[Entries taken from a collection]
_ _ _ _ _ _ _

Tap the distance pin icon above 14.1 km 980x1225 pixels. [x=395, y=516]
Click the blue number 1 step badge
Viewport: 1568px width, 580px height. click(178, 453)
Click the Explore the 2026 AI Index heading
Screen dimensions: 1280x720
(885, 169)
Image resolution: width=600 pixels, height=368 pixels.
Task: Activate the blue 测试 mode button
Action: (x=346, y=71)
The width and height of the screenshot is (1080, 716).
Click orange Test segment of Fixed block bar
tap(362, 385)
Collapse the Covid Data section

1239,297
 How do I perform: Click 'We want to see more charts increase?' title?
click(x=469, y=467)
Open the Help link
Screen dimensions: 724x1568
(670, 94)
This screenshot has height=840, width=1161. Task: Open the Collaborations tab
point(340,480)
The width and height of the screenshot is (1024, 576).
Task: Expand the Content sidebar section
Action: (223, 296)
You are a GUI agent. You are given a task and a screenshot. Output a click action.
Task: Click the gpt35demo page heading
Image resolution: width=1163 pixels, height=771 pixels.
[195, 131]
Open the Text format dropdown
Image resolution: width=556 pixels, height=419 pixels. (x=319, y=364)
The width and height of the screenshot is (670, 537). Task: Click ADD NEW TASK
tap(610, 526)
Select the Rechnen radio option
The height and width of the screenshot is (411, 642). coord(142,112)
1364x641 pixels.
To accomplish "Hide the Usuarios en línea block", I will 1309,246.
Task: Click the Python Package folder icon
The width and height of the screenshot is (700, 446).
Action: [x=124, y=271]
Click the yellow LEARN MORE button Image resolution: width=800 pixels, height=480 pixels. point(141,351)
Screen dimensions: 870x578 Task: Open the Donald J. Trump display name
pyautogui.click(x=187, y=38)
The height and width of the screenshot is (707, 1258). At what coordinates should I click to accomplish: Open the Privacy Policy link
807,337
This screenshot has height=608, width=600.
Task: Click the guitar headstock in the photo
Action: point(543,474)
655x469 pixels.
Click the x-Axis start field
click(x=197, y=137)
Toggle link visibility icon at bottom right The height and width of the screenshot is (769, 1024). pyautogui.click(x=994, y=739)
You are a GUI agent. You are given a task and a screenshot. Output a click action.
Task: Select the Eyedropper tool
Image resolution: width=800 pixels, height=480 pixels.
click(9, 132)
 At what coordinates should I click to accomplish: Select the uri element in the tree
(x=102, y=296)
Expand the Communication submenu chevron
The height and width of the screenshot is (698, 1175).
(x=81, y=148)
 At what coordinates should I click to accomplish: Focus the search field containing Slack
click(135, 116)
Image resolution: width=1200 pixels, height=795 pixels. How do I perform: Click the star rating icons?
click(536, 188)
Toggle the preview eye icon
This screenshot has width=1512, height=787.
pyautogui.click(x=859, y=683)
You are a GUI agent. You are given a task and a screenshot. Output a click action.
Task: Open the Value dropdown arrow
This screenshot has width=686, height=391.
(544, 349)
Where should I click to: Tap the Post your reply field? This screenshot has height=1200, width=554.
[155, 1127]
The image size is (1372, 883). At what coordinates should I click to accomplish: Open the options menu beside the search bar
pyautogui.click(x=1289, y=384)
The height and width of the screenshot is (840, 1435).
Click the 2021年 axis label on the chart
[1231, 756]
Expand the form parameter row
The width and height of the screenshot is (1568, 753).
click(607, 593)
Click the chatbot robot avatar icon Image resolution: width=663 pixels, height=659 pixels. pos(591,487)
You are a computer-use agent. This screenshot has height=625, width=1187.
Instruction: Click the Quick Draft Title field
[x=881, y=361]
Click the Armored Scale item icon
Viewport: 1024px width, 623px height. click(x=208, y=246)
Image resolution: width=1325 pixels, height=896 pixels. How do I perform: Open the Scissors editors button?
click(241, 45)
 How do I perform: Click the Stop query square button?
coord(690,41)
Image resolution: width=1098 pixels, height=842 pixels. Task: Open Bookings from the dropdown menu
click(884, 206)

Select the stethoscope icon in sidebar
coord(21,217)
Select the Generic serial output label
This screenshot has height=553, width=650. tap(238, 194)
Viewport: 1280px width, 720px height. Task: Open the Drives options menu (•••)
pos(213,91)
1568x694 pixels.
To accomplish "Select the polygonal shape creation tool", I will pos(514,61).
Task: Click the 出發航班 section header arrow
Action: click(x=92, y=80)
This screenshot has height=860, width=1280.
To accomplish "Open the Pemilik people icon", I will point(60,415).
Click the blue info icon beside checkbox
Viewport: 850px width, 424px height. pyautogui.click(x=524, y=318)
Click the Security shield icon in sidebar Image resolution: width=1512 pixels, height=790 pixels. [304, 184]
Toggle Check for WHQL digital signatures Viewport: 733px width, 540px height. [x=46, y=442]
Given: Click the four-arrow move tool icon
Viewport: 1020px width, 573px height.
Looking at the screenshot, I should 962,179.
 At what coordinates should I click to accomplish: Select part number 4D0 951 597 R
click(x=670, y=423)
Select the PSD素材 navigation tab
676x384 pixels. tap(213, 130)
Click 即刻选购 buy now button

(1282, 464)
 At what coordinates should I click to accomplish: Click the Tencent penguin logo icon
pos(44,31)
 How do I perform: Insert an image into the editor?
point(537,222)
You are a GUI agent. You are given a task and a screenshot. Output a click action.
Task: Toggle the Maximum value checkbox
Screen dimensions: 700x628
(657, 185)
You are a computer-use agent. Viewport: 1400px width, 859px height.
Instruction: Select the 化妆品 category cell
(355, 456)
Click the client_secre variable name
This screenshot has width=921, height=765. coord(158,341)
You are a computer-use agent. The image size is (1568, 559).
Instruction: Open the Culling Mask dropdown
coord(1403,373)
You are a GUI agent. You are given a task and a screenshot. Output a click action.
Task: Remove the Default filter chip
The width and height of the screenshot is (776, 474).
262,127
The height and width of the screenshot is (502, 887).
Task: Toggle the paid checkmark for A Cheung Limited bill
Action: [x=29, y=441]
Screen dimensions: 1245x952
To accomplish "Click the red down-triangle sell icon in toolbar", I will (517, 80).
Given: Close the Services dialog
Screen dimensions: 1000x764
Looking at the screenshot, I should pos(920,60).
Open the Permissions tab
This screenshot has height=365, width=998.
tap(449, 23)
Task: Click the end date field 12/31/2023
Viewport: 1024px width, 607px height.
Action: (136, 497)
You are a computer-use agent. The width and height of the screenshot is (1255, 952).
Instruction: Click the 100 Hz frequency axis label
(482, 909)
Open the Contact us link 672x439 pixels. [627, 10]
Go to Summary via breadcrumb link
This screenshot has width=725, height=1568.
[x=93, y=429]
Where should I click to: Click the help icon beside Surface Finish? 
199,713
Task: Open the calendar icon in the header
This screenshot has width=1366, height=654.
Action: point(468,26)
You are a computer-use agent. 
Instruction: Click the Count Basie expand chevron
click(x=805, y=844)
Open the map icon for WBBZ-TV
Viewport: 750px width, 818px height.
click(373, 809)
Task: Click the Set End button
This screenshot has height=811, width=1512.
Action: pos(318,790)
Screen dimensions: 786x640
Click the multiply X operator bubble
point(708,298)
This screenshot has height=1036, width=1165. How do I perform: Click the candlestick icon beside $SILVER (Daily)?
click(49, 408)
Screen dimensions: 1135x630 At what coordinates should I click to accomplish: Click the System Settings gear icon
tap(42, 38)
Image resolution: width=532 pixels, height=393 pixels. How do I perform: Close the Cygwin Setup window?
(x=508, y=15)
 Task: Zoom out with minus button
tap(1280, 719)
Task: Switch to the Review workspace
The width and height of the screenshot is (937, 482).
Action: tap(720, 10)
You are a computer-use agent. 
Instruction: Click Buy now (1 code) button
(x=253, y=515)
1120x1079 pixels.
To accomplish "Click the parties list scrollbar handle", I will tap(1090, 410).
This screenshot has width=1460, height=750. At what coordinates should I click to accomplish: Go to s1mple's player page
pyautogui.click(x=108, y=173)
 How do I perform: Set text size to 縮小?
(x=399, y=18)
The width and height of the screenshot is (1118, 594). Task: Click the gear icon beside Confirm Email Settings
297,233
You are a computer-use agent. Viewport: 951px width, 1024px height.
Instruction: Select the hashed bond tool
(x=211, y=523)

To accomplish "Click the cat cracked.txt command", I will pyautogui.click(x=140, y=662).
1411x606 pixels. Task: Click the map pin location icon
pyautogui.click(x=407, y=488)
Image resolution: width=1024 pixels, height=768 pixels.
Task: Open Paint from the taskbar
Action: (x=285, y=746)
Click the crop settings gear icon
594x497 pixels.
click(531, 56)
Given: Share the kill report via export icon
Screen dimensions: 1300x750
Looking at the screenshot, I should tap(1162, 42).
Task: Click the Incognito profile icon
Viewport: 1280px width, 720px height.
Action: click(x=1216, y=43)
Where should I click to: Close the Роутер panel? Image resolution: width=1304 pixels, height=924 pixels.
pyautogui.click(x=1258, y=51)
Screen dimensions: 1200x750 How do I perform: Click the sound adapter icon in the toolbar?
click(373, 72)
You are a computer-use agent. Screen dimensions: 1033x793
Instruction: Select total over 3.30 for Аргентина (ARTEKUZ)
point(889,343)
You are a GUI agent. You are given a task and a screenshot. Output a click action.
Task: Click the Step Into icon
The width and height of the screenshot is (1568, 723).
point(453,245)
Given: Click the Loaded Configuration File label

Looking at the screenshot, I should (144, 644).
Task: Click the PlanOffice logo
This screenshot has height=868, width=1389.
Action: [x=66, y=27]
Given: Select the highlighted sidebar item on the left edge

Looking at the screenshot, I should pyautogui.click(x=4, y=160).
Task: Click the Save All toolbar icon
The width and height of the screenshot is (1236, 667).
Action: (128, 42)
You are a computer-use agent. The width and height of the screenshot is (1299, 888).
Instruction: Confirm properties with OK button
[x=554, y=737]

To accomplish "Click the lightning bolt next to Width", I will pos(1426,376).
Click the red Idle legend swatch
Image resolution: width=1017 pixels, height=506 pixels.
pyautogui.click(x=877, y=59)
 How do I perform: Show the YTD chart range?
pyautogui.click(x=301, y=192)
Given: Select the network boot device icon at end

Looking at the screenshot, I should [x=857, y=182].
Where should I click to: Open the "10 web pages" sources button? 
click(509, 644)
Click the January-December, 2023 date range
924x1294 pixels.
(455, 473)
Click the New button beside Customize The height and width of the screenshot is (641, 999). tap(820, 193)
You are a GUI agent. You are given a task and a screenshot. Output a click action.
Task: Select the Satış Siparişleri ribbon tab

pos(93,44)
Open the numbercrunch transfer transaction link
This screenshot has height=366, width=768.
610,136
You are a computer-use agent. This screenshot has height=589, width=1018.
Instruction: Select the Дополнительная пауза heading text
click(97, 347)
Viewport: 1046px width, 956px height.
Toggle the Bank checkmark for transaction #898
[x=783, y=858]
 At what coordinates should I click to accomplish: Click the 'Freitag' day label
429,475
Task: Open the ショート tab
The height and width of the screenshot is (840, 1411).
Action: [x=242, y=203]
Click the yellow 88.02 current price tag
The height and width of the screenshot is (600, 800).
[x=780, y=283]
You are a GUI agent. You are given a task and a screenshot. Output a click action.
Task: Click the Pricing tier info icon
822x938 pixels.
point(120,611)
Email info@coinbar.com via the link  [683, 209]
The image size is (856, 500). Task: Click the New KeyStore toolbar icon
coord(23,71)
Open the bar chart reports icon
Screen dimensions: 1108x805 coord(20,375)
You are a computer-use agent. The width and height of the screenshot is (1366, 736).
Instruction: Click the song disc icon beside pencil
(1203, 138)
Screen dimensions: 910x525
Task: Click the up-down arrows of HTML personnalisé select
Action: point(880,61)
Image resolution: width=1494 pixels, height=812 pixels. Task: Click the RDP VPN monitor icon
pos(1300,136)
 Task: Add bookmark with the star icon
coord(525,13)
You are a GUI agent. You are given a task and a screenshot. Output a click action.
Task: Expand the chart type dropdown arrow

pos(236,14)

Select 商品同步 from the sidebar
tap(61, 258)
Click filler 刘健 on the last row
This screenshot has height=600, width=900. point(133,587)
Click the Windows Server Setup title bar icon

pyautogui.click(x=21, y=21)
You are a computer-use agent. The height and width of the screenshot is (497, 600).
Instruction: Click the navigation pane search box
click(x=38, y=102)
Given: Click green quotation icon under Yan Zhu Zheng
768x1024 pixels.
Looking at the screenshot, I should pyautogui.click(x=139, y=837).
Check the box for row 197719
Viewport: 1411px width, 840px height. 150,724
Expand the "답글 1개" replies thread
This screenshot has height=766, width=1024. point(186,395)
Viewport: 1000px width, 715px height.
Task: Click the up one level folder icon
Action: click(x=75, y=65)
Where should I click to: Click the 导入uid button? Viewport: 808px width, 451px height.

_ _ _ _ _ _ _

From the records above, return each line that includes "computer".

*FINISHED EXERCISE*
You are a computer-use agent. This screenshot has height=625, width=1187.
You are a computer-use agent. Viewport: 1400px width, 859px height.
You are a computer-use agent. The image size is (1568, 559).
You are a computer-use agent. The width and height of the screenshot is (1255, 952).
You are a computer-use agent. 
You are a computer-use agent. 
You are a computer-use agent. Viewport: 951px width, 1024px height.
You are a computer-use agent. Screen dimensions: 1033x793
You are a computer-use agent. The width and height of the screenshot is (1299, 888).
You are a computer-use agent. This screenshot has height=589, width=1018.
You are a computer-use agent. The width and height of the screenshot is (1366, 736).
You are a computer-use agent. The height and width of the screenshot is (497, 600).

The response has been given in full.